If you are like me, having less opportunity for in-person recovery meetings has led to a new reliance on virtual recovery platforms. And thank God for that! Perhaps you attend or have attended online meetings before (like with In the Rooms) or maybe it’s all new to you. Whatever your experience, it can be challenging to stay connected in the virtual recovery world. To address my own Virtual Recovery Burn-out, I’ve used five ways to reinvigorate my online recovery support, which I’ll share with you.
Set up regular calls or distance visits with your sponsor, mentor, or a close friend.
Even if I am primarily using online recovery support platforms, it is still important to connect 1:1 with others. Sponsorship is an incredible tool that helps so many with accountability going through the steps. Others find that mentorship and friendship is instrumental in helping them stay connected and more engaged in virtual recovery. I love to schedule regular 1:1 Zoom or Facetime calls with my recovery peeps.
Switch it up!
Used to AA, NA or Alanon? Switch up one of your meetings for a different group. All Recovery meetings, Celebrate Recovery and many more are available. You can even try a meeting in another country! In the Rooms has been so helpful for me to be able to explore other recovery pathways and step outside of my comfort zone a bit. Usually when I do this, I feel invigorated and as in all recovery meetings, I always take something away from whatever pathway I participate in.
Avoid Multitasking.
This is a tough one for me. According to my husband, I am the “queen of multi-tasking” and to my own detriment sometimes. If I am distracted, I don’t get as much out of meetings. And most importantly, I’m not able to give as much. When I put my cell phone down or whatever else I am doing and really tune in, I have so much more of a connected and authentic virtual experience.

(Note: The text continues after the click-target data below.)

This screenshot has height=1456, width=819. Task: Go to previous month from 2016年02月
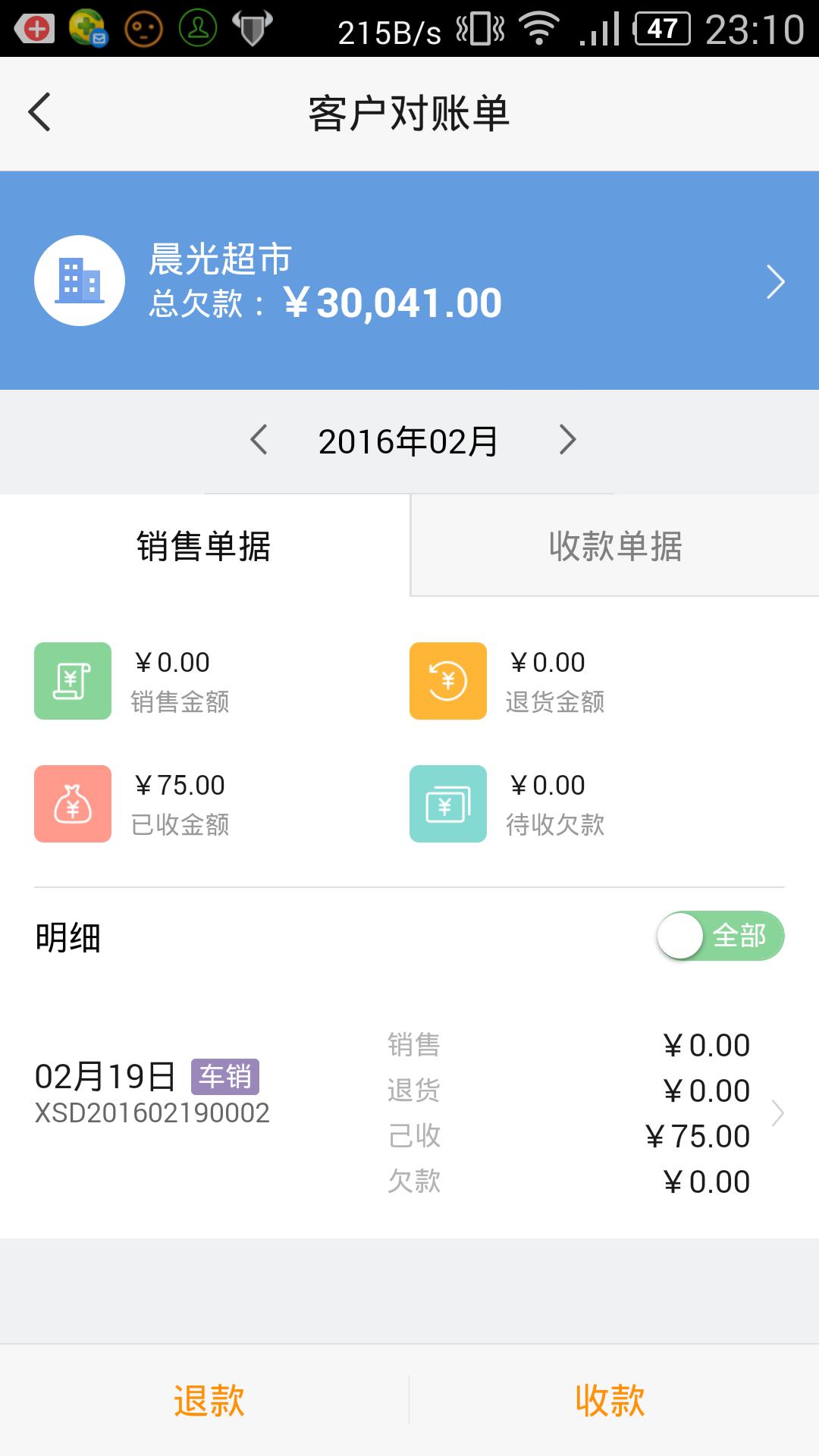[259, 440]

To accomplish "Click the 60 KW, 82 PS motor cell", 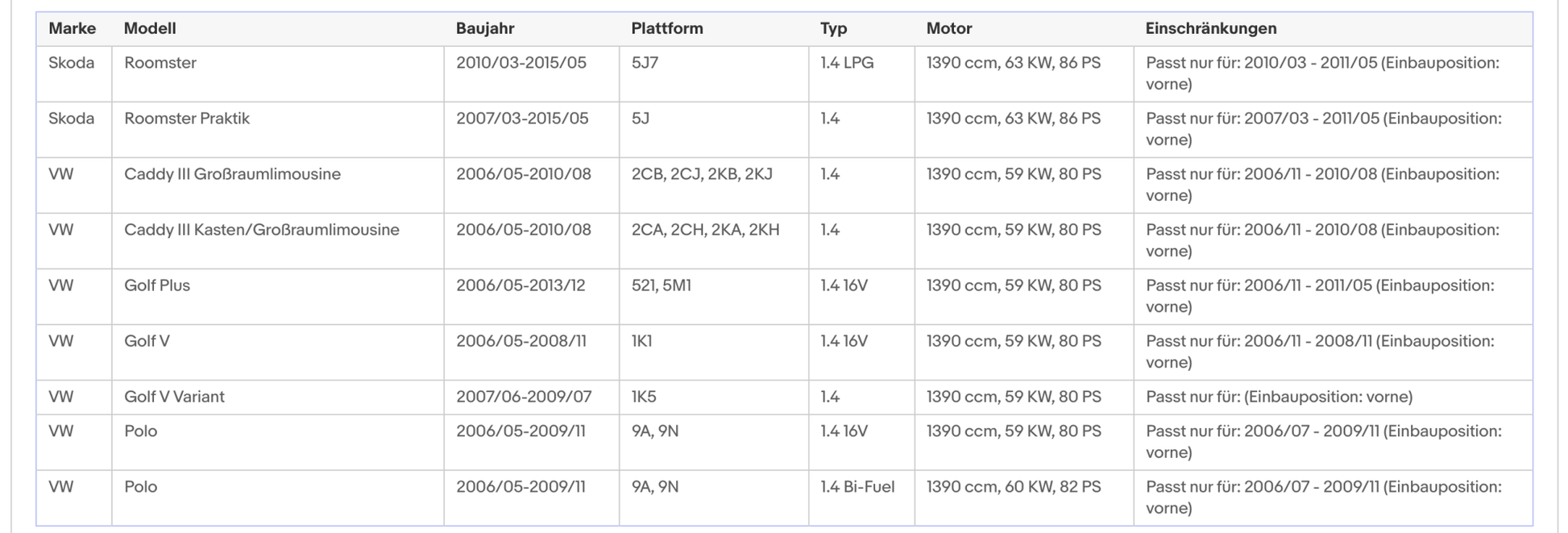I will (1013, 487).
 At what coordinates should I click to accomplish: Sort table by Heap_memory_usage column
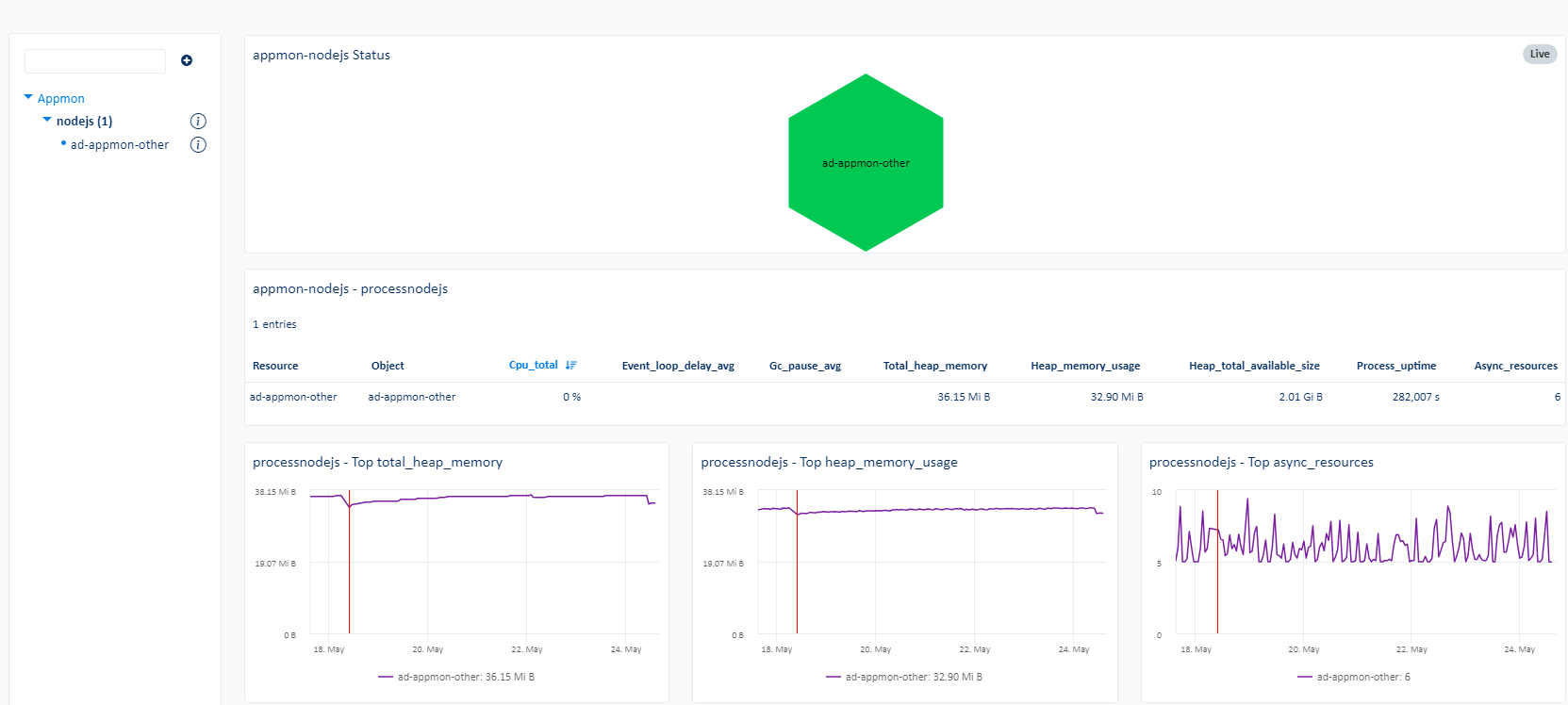1085,366
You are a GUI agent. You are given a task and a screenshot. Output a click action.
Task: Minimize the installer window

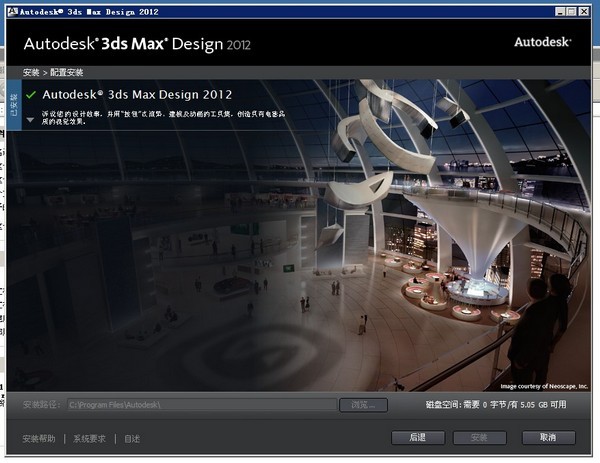click(557, 10)
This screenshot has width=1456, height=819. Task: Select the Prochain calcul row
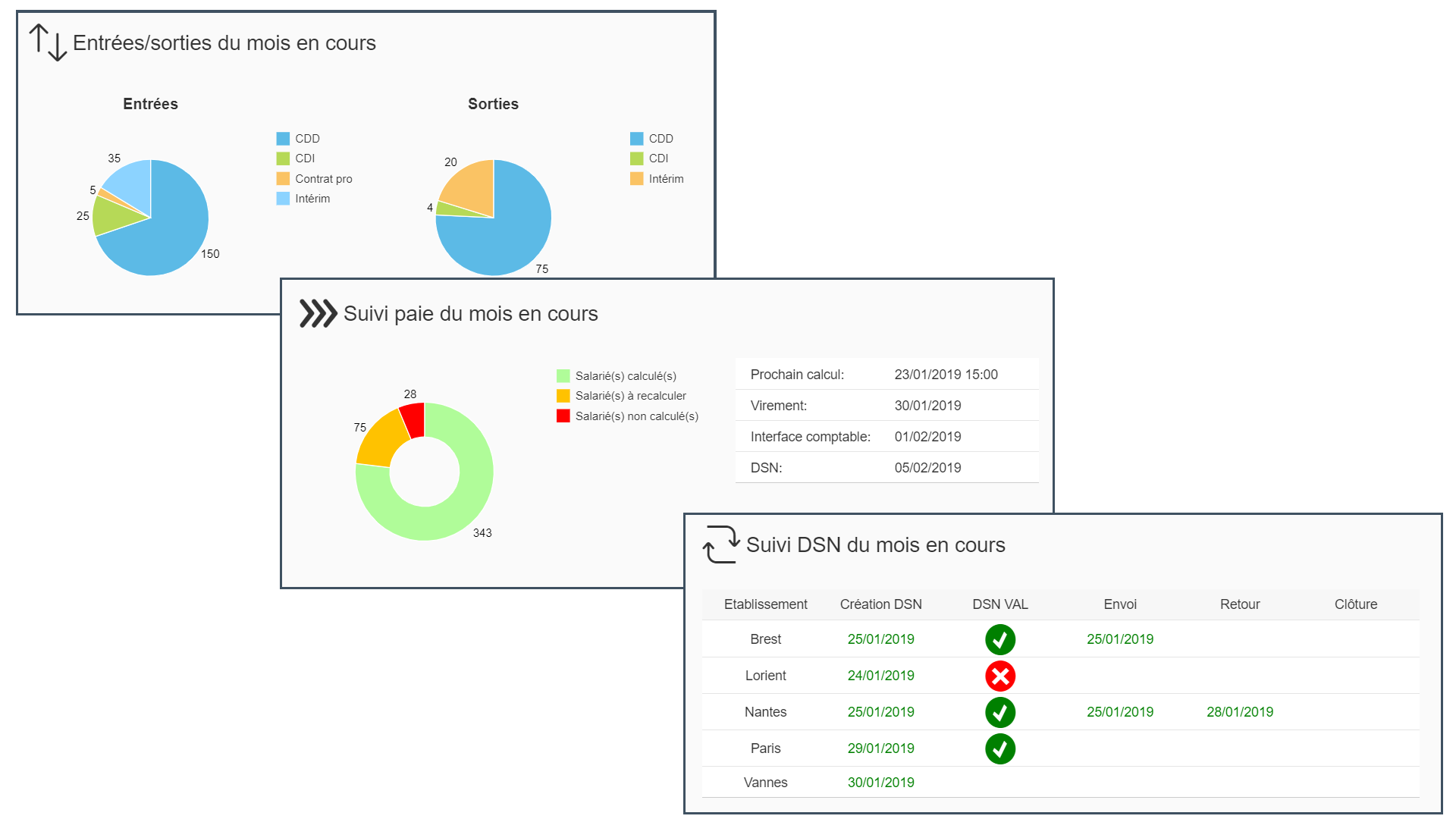pos(886,375)
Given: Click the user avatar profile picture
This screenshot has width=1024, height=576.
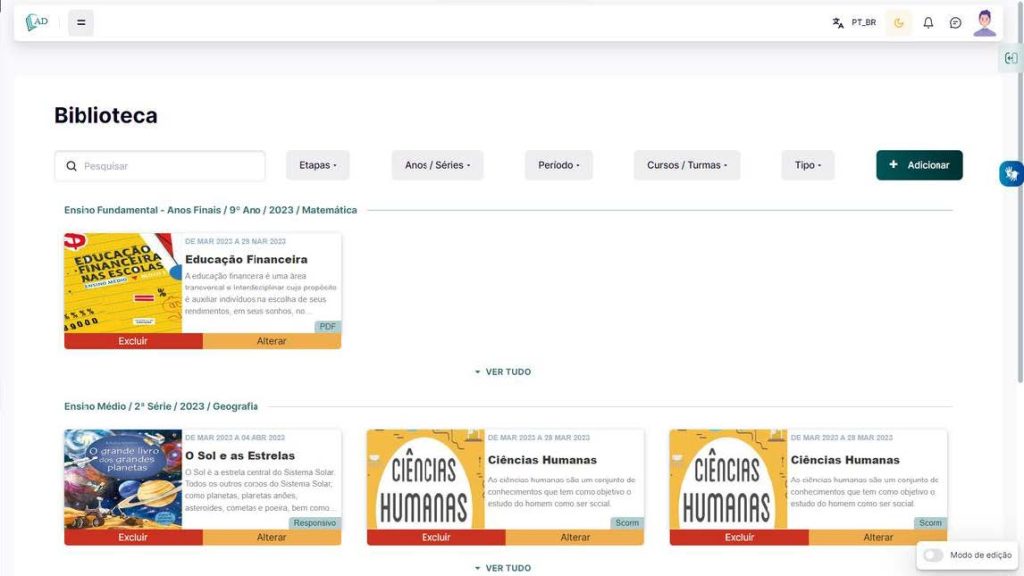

Make Virtual Connecting Fun.
Recently, for a recovery milestone, I hosted a “gratitude brunch” for my family and close friends in recovery. It was so fun! We had food, music, a popcorn-style gratitude circle and my kiddos even danced around the room at the end to that awesome song from Zootopia. It was awesome. I have a good friend who regularly hosts Zoom dance parties. You can keep your camera on or off and dance to your hearts content. I’ve heard of other fellowships doing this as well. Virtual teas or coffees or workout sessions: there are so many ways to keep it fresh and fun.
Schedule Screen Free Time.
Maybe this sounds a bit daunting for you—the thought of turning it all off. I have a past featured blog post at The Grit and Grace Project that talks about just this: detoxing from social media. You might be thinking “whoa, slow down a bit” and okay, it doesn’t have to be as extreme as completely giving it up. Maybe schedule some time in during the day, evening or weekend, where you do something else. Perhaps pick up a book, go for a walk, or try a new hobby (my husband has learned how to make the yummiest bread!). If you have a family, hang out with them. Play a board game, make up some fun games to play in the yard (our favorite is pretend fishing or monster hunting with flashlights). If you are single, hang out with your pet(s) or plants or just your sweet, lovely self. Take a deep breath and exhale.
These are unprecedented times.
I’ve heard this said in over a million different ways over countless platforms. Though they are different and challenging, we can rise above and learn something from them. I hope that what has been working for me when I feel the virtual burn-out kicking in, can inspire you to feel recharged in your recovery.